━━━━━ Passage provided

Pore-Scale Transport and Two-Phase Fluid Structures in Fibrous Porous Layers: Application to Fuel Cells and Beyond

TL;DR

This study uses pore-scale simulations to analyze two-phase fluid flow in fibrous porous layers, revealing distinct transport regimes and microstructure effects, with implications for fuel cell design and face mask optimization.

Contribution

It introduces a detailed pore-scale simulation approach for fibrous layers, identifying transport regimes and microstructure influences, and proposes a macroscopic model for dynamic capillary effects.

Findings

Identified three regimes of fluid transport: inertial, viscous-capillary, and stabilized flow.

Microstructure variations significantly influence invasion dynamics and destabilize the flow.

Proposed a macroscopic model using an effective contact angle to mimic dynamic capillary pressures.

Abstract

We present pore-scale simulations of two-phase flows in a reconstructed fibrous porous layer. The three dimensional microstructure of the material, a fuel cell gas diffusion layer, is acquired via X-ray computed tomography and used as input for lattice Boltzmann simulations. We perform a quantitative analysis of the multiphase pore-scale dynamics and we identify the dominant fluid structures governing mass transport. The results show the existence of three different regimes of transport: a fast inertial dynamics at short times, characterised by a compact uniform front, a viscous-capillary regime at intermediate times, where liquid is transported along a gradually increasing number of preferential flow paths of the size of one-two pores, and a third regime at longer times, where liquid, after having reached the outlet, is exclusively flowing along such flow paths and the two-phase fluid structures are stabilised. We observe that the fibrous layer presents significant variations in its microscopic morphology, which have an important effect on the pore invasion dynamics, and counteract the stabilising viscous force. Liquid transport is indeed affected by the presence of microstructure-induced capillary pressures acting adversely to the flow, leading to capillary fingering transport mechanism and unstable front displacement, even in the absence of hydrophobic treatments of the porous material. We propose a macroscopic model based on an effective contact angle that mimics the effects of the such a dynamic capillary pressure. Finally, we underline the significance of the results for the optimal design of face masks in an effort to mitigate the current COVID-19 pandemic.

━━━━━━━━━━
━━━━━ Data listing

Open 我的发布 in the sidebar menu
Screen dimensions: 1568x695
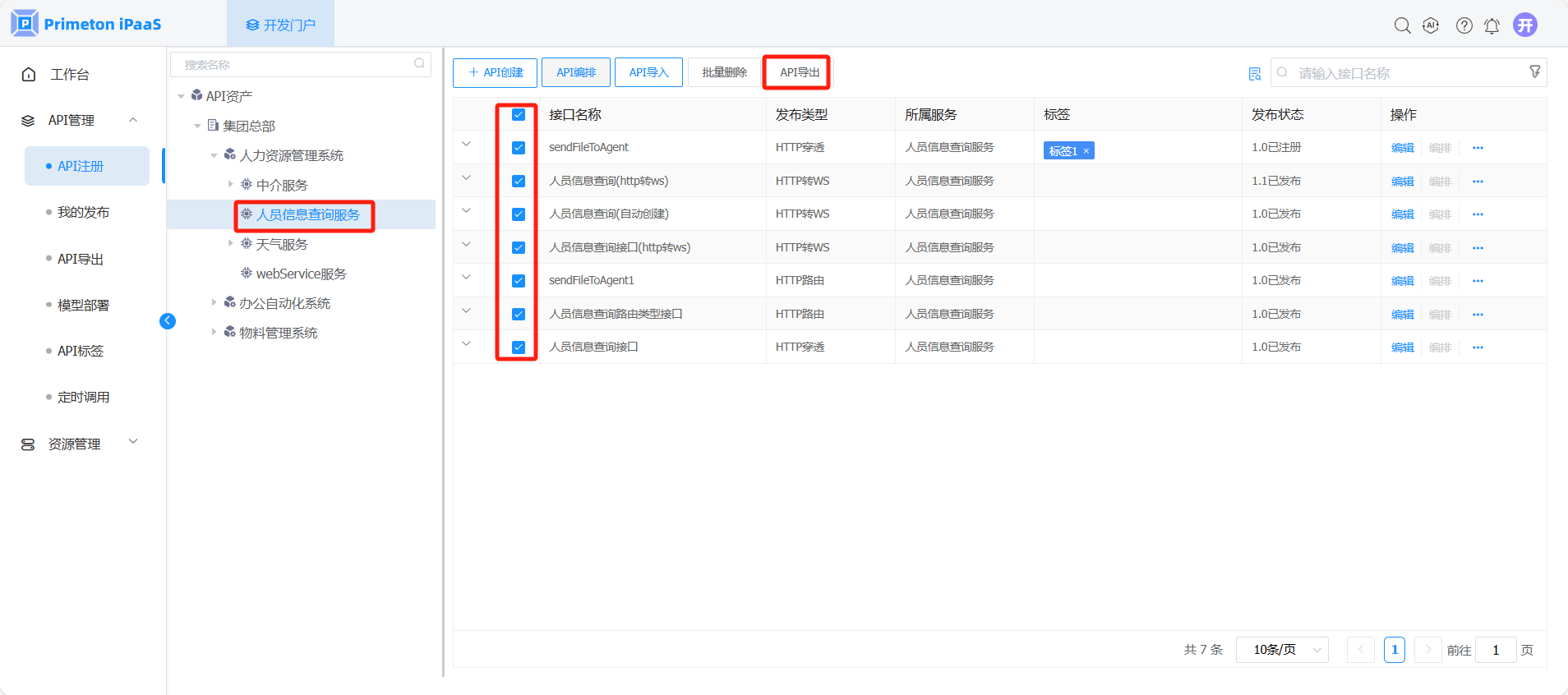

━━━━━━━━━━
━━━━━ Data listing

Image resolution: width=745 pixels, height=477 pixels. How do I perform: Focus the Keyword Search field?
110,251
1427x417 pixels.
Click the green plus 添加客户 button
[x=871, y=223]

━━━━━━━━━━

◆ Parts of the exercise ◆
[1] In the passage on the fibrous-layer study, rewrite the stretch from "It introduces a" through "dynamic capillary effects.", changing "macroscopic model" to "continuum model".
[2] List every fluid transport regime named in the passage on the fibrous-layer study.

◆ Response list ◆
[1]
It introduces a detailed pore-scale simulation approach for fibrous layers, identifying transport regimes and microstructure influences, and proposes a continuum model for dynamic capillary effects.

[2]
- Inertial
- Viscous-capillary
- Stabilized flow